The suspension came as the Afghan President, Hamid Karzai, prepared to meet George Bush in Washington to urge America not to repeat the mistakes of history by abandoning Afghanistan.
Mr Karzai's appeal coincides with warnings from Russia perennially worried by Islamic fundamentalism on its southern flank that Taliban and al-Qa'ida leaders were "alive and well", continuing to plan attacks and receiving funding. Sergei Ivanov, the Russian Defence Minister, said on a trip to Azerbaijan that there had to be "unflagging efforts to bring order to the much-suffering land of Afghanistan".

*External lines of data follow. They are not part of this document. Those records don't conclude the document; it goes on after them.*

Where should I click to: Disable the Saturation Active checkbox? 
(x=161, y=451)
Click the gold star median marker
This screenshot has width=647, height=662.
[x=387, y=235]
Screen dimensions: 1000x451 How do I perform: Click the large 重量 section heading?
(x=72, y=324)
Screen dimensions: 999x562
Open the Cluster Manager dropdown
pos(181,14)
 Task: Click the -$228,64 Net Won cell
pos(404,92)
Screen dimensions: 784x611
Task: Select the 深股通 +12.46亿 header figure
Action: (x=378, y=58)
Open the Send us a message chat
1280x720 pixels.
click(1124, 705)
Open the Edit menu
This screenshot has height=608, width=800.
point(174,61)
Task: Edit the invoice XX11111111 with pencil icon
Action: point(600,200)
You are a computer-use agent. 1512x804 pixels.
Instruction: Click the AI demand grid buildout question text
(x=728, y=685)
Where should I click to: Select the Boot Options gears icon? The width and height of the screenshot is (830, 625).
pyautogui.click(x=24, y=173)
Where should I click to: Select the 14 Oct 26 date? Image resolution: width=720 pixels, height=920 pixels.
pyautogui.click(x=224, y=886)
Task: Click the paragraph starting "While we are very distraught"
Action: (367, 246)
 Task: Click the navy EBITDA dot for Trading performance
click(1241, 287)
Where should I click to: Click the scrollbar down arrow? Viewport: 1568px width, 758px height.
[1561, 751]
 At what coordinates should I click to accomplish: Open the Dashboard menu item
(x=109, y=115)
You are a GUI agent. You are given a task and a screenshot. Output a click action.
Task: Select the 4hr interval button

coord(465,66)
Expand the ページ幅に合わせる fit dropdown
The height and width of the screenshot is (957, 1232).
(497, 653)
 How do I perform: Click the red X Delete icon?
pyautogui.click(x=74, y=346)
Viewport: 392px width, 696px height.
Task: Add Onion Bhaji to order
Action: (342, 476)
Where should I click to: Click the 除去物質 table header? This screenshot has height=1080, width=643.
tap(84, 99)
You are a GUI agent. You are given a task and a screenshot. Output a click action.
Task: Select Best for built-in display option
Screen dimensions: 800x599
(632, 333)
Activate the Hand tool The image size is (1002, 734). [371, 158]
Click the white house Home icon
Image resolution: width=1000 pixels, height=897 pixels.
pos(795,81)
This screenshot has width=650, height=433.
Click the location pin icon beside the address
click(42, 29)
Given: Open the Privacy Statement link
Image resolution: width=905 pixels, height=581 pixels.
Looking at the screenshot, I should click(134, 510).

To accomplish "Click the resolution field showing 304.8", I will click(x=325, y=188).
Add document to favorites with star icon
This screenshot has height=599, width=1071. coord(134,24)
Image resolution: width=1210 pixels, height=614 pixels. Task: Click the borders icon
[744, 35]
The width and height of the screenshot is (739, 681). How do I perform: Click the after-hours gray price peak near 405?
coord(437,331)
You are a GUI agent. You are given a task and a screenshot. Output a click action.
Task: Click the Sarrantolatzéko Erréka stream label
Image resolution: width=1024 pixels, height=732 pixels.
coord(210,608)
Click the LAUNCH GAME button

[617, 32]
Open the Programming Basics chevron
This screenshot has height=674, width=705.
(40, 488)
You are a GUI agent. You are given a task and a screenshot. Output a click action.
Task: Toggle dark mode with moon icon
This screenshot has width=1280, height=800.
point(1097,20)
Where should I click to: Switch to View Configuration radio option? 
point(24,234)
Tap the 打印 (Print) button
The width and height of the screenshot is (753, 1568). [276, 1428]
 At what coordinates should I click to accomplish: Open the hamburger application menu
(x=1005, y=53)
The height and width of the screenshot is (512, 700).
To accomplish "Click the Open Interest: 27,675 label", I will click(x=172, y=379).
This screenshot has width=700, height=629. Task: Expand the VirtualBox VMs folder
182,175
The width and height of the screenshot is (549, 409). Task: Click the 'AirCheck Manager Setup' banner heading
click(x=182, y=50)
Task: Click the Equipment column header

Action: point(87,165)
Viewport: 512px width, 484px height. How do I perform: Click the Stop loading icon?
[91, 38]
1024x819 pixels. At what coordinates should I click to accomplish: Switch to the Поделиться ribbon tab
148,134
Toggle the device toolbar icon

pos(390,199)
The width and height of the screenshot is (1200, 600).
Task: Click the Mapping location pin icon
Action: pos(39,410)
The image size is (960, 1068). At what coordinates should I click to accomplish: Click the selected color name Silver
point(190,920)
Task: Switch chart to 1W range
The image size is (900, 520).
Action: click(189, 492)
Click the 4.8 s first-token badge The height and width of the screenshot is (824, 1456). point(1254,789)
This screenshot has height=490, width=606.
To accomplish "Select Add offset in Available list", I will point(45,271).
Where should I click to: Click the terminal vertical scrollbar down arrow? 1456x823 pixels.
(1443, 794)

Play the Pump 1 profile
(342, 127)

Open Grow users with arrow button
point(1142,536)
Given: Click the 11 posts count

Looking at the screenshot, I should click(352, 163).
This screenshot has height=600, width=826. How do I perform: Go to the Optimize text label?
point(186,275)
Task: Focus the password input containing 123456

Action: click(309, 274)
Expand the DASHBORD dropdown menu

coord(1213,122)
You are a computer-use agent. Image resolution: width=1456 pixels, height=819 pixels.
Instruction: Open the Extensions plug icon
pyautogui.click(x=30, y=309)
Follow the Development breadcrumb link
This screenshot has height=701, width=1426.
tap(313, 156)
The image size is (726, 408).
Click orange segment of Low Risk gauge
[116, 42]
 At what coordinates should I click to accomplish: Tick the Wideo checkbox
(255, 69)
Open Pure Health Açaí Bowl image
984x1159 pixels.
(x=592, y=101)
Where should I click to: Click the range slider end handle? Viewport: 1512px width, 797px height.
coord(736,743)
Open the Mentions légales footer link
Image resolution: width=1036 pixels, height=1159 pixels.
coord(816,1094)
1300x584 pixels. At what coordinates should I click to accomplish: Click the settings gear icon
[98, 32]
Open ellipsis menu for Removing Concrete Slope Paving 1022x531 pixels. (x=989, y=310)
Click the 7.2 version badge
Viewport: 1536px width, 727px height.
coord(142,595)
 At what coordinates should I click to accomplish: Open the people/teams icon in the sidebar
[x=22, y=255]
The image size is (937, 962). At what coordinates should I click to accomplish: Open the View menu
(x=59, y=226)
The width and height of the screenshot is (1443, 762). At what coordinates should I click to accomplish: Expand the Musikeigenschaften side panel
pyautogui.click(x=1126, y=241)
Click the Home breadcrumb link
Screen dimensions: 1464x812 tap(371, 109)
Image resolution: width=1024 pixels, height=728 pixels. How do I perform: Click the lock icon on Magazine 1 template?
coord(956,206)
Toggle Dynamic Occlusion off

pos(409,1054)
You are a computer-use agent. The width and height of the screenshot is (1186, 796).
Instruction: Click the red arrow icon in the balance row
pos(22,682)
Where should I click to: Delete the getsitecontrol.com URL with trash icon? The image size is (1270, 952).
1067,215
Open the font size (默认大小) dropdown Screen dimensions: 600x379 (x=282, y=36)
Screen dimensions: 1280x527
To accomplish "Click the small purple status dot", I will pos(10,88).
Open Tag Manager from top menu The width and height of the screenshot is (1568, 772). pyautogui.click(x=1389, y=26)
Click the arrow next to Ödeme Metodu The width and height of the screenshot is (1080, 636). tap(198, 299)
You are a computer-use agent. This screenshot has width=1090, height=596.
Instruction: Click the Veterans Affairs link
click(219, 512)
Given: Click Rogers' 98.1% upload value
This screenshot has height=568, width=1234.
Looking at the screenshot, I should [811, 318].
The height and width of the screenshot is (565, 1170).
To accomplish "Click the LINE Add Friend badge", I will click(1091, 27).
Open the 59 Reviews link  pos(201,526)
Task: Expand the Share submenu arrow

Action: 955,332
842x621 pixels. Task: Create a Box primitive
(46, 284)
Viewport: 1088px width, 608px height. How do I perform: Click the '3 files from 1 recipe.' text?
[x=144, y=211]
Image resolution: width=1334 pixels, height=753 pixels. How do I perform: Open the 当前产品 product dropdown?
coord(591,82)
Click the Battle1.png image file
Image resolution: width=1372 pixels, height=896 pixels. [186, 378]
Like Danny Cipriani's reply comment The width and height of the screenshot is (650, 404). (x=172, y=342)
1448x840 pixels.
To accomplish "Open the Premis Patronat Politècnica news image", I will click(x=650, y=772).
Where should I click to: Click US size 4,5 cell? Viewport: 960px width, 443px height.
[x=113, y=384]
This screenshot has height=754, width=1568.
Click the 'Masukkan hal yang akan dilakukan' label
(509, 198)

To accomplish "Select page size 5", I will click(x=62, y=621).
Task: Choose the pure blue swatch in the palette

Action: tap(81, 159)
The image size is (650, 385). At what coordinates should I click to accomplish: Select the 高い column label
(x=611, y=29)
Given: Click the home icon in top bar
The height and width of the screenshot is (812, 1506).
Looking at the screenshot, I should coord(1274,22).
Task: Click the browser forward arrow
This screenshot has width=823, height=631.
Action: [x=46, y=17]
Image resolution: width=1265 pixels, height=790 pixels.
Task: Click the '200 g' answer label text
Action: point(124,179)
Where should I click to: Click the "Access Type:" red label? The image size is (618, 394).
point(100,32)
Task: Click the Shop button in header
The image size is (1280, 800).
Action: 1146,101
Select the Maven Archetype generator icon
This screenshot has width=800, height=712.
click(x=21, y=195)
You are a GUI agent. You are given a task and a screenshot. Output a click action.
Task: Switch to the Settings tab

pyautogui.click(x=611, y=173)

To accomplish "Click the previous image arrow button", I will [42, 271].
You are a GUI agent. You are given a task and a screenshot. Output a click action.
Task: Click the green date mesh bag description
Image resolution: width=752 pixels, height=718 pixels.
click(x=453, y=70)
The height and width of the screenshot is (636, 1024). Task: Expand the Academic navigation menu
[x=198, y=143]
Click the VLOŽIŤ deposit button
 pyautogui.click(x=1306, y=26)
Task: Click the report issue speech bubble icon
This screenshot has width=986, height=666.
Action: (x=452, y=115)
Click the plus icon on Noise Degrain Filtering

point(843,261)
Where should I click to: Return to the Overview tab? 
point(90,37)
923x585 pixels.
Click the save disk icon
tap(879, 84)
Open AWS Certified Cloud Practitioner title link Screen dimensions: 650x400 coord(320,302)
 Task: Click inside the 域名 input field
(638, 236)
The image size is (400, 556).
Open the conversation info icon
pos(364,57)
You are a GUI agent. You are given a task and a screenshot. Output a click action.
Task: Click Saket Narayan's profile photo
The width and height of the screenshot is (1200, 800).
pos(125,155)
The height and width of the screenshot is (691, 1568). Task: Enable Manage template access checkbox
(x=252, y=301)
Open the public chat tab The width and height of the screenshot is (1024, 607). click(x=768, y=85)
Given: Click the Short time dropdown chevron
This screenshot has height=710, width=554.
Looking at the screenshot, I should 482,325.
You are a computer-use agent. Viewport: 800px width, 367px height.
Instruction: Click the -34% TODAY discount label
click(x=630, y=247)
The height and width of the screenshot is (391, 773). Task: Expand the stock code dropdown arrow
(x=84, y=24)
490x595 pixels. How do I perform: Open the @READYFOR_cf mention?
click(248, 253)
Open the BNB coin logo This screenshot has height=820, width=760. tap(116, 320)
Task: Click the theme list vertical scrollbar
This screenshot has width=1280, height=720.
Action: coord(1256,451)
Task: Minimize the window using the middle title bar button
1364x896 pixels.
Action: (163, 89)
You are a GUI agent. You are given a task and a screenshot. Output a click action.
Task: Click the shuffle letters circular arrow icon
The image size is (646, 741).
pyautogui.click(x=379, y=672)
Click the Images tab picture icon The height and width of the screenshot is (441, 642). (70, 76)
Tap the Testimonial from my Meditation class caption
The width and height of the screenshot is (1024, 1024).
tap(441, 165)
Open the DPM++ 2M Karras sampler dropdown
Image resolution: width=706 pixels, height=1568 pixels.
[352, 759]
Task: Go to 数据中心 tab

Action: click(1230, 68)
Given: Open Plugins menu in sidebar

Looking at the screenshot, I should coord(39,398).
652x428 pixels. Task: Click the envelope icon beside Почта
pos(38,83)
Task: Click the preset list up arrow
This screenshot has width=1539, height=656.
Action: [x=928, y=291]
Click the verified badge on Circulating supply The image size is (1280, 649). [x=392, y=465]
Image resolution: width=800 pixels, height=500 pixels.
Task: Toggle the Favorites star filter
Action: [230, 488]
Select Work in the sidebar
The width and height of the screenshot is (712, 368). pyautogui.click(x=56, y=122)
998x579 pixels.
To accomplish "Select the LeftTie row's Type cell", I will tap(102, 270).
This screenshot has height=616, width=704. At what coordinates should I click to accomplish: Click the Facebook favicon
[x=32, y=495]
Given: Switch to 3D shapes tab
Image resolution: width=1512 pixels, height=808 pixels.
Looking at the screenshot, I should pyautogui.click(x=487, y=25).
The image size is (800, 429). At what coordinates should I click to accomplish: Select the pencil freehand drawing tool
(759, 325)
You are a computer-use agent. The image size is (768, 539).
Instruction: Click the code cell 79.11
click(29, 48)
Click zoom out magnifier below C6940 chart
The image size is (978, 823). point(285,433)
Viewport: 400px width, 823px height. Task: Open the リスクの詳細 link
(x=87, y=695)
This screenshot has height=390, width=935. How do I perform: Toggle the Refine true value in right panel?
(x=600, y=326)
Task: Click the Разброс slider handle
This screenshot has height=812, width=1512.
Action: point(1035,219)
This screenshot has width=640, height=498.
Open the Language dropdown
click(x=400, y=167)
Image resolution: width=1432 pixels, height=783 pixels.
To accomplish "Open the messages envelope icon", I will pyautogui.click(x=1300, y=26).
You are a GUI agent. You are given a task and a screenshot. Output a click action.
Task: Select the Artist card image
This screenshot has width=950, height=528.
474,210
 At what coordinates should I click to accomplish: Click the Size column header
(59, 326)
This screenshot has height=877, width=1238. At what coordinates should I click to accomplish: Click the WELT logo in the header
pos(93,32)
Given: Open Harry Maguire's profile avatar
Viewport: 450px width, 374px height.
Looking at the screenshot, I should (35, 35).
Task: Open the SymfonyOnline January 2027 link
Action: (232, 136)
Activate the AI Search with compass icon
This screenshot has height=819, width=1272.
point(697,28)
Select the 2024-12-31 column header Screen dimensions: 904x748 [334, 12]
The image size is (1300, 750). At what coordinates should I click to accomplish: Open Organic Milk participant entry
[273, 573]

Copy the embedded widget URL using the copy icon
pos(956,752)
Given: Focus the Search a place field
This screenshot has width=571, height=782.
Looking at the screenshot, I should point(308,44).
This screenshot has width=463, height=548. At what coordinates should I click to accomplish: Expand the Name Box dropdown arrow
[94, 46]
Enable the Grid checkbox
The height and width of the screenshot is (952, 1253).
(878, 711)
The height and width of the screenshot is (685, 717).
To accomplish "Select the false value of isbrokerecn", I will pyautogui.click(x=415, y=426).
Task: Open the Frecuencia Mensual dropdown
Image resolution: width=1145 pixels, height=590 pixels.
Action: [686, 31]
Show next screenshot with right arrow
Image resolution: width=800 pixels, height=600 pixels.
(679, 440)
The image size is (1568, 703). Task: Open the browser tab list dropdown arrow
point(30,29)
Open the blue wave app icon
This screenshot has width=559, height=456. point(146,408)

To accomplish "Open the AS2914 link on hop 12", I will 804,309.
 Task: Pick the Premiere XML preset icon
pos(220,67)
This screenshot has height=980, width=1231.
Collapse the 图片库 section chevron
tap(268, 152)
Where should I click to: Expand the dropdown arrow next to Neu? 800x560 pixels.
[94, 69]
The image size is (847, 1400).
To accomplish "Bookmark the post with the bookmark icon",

There are deep fears in Mr Karzai's administration and among its supporters that an American invasion of Iraq will lead to a fall in international support for Afghanistan long before the task of establishing a strong central government, let alone securing peace and reconstructing the shattered country, is complete.
"Don't forget us if Iraq happens," Mr Karzai told the US Senate Foreign Relations Committee on Wednesday. "Whatever you do in Iraq should not reduce your attention on Afghanistan ... If you leave the whole thing to us, to fight again, it will be repeating the mistakes the US made during the Soviet occupation of Afghanistan."
He was sitting at a table with US secret service agents posted at each end a reflection of the scale of the security operation that attends the US-backed Afghan leader everywhere he goes.
He also spoke of Afghan-istan's progress and said the country would "stand on its own feet" in two to four years, a remark that will astonish some of the international agencies trying to achieve that objective. Fifteen months after the ousting of the Taliban, the Karzai government has no control over huge areas of the country. The American and German-led efforts to help to create, respectively, a national army and a national police force, are still in their infancy. So is the establishment of an effective national infrastructure. Roads and communications are poor. The country is awash with hundreds of thousands of firearms and mines.
In northern Afghanistan, at least six people have reportedly been killed in recent fighting between militias in the hire of Abdul Rashid Dostum and Ustad Atta Mohammed.
Manoel de Almeida e Silva, the UN chief spokesman in Kabul, said work had ceased in the Gosfandi district in the north. He also said that aid programmes in three districts in the southern province of Zabul had been halted because of security risks.